The reminder to play at all ages is important, but one wishes if kids did rule the world there might be an element of...

IF KIDS RULED THE WORLD

From the expected to the surreal, Bailey imagines a world where kids make the rules.

Of course, every day would be your birthday, and of course, birthday cake would be good for you. You’d never have to make your bed, and if you wanted to travel, just take a pirate ship—or a rocket! In a world where kids decide what is best, Bailey presumes that everyone would want to be a prince or a princess and own a pet kangaroo, elephant or grizzly bear. Baths would not be mandatory, and you could wear whatever you want, even underwear on your head.
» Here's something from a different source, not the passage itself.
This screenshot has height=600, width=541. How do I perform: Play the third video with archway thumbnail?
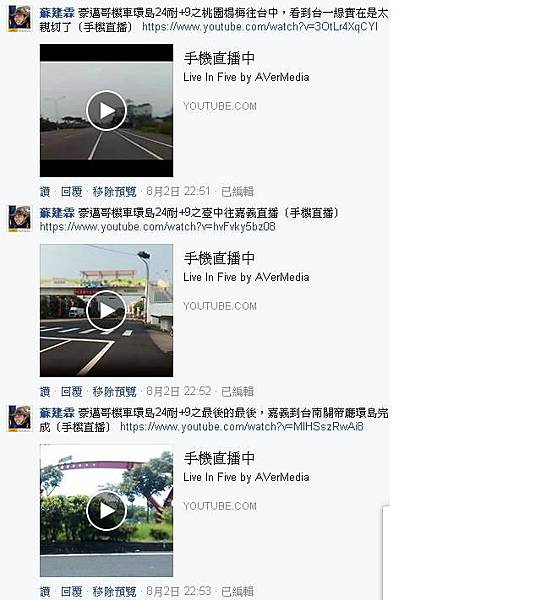[106, 510]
Most of the suppositions are fairly mundane, but a few inventive moments sneak in—such as, all the sidewalks would be trampolines. The narrative’s final effort at justifying these silly, high-spirited rules is to say that “no one would ever forget how to / PLAY! / No way!” Huyck’s detailed, digital illustrations stretch the light tone even farther. Kids of all ethnicities crowd the pages, often in separate, humorous vignettes tucked within the backgrounds.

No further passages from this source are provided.